Energy tunnel provides an innovative and efficient approach to harvesting geothermal energy. Understanding its performance and identifying the key influential factors are important to the application of this sustainable technology. In practice, soils surrounding an energy tunnel are often unsaturated, while previous studies either focus on fully saturated conditions (FS analysis) or simplify the soils above the water table as completely dry (CD analysis). These analyses may lead to inaccurate evaluation of thermal performance in unsaturated conditions because soil's thermal properties are moisture-dependent. Moreover, the effects of soil moisture conditions on thermal performance are expected to depend on various factors like soil and operational conditions. To address these problems, this study developed a coupled thermo-hydraulic finite element code to investigate the thermal performance of energy tunnel in unsaturated soils. The effects of soil property, groundwater, tunnel's internal airflow environment (TIAE), heat carrier fluid, and pipe conditions were investigated.

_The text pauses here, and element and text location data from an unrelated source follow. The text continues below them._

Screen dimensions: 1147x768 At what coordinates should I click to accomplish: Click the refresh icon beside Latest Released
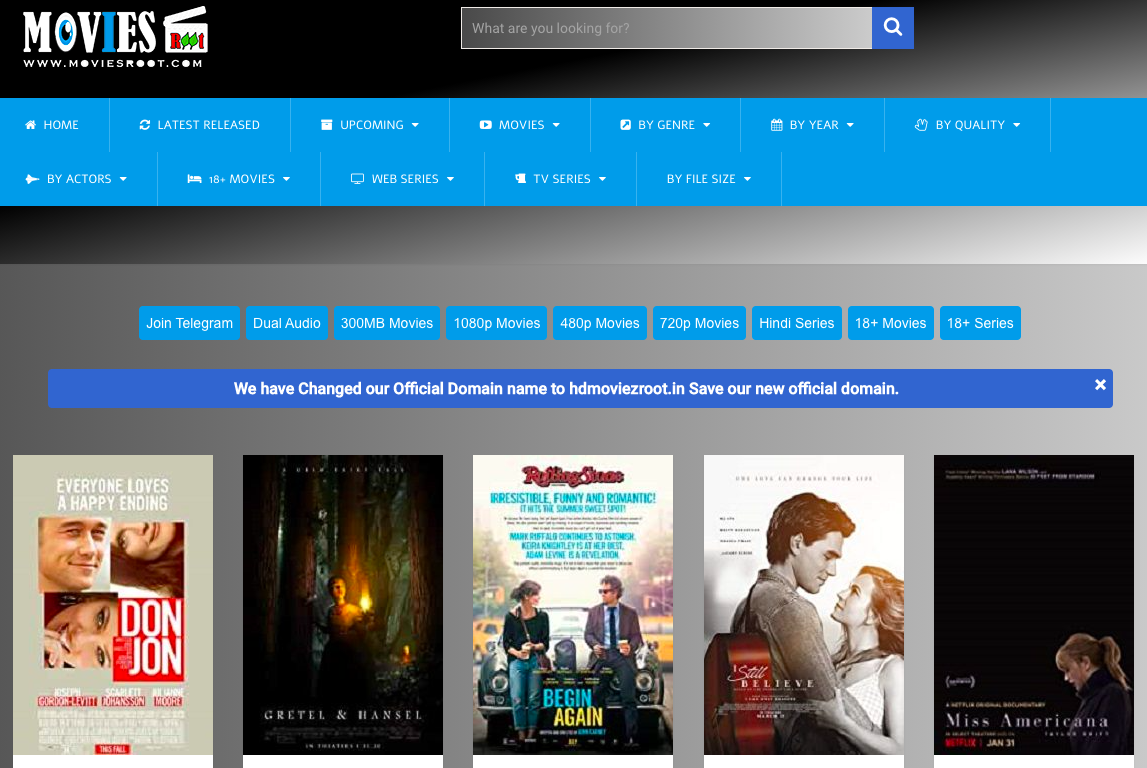[145, 125]
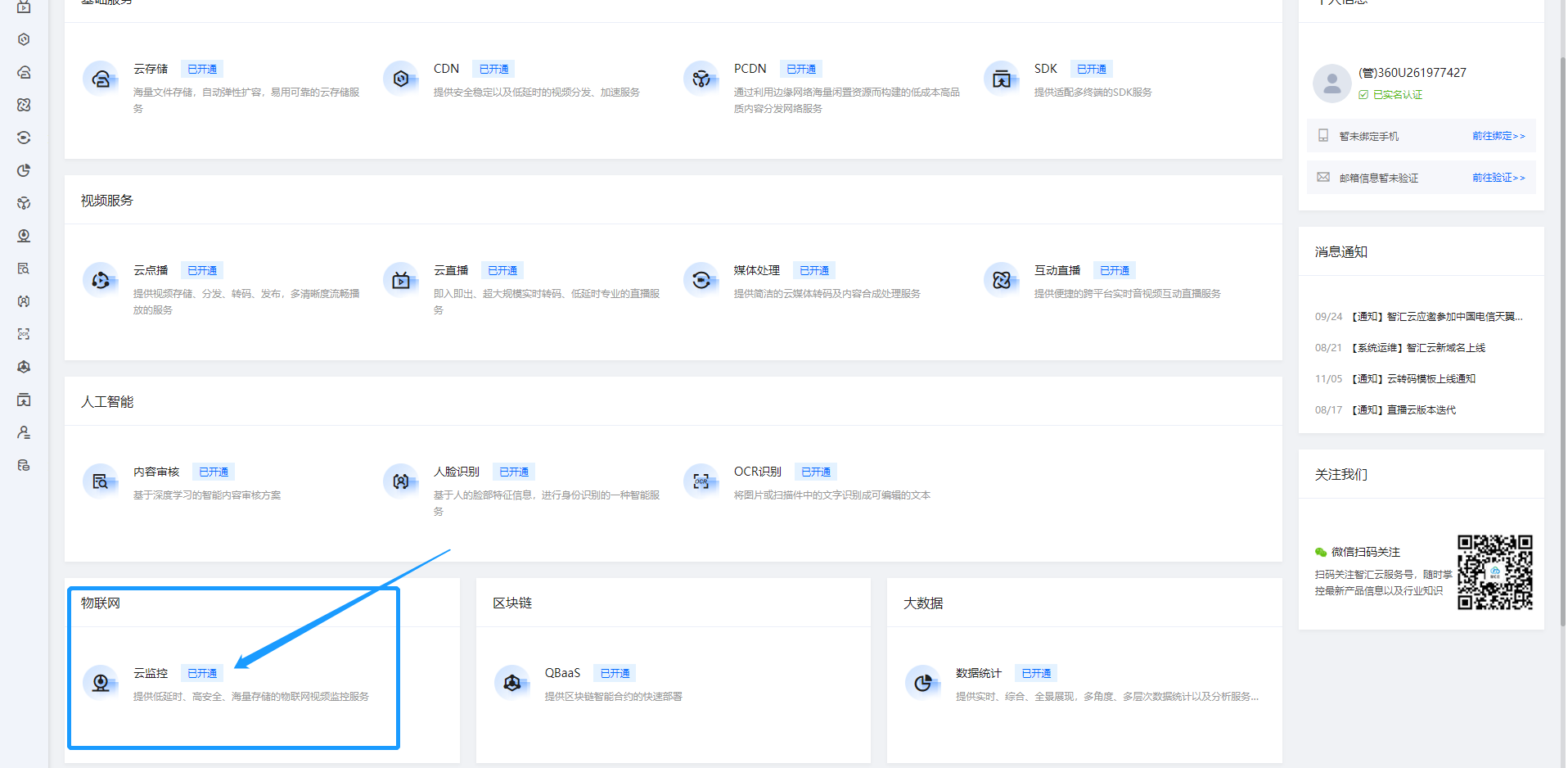This screenshot has width=1568, height=768.
Task: Click the 数据统计 data statistics icon
Action: [x=923, y=683]
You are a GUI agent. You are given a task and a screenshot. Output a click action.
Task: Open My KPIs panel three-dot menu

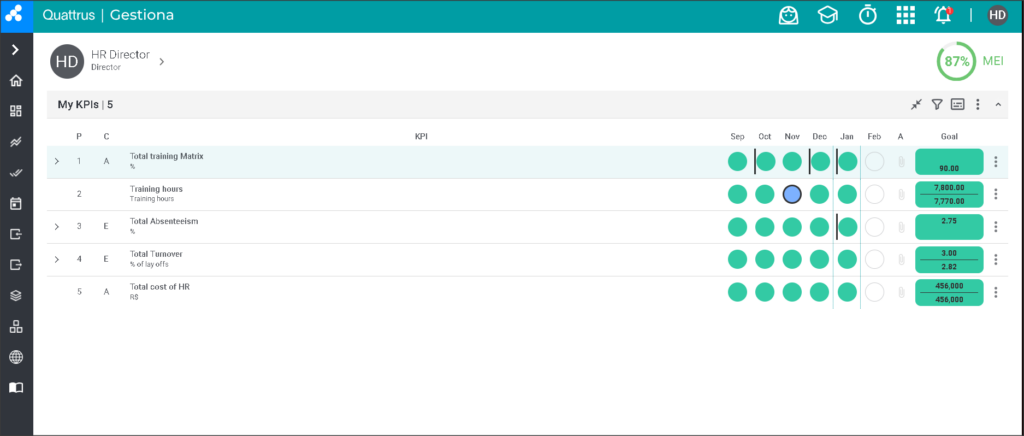(x=978, y=104)
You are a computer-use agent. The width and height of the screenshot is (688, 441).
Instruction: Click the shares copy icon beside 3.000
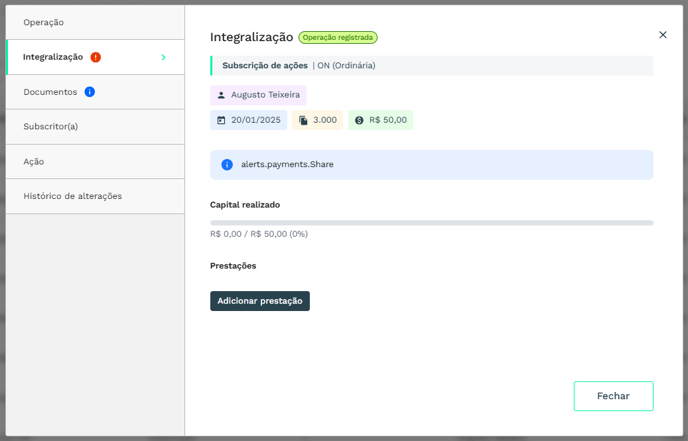click(303, 120)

Comprehensive results show that TIAE is one of the most important factors affecting the thermal performance in unsaturated soils. Another dominant factor is the groundwater flow velocity and fluid inlet temperature when the water table is relatively high (above tunnel crown) and low (below tunnel invert), respectively. Moreover, in the cases with a high water table and high TIAE (e.g., heat transfer coefficient ≥ 5.3 W/(m²∙K)), the conventional CD and FS analysis can give an acceptable performance evaluation for the sand and clay, respectively. In other cases, however, significant underestimation and overestimation, with a maximum value of 70 % and 130 %, are induced by the CD and FS analysis, respectively. These findings suggest that soil unsaturation should be properly considered in the design of energy tunnels.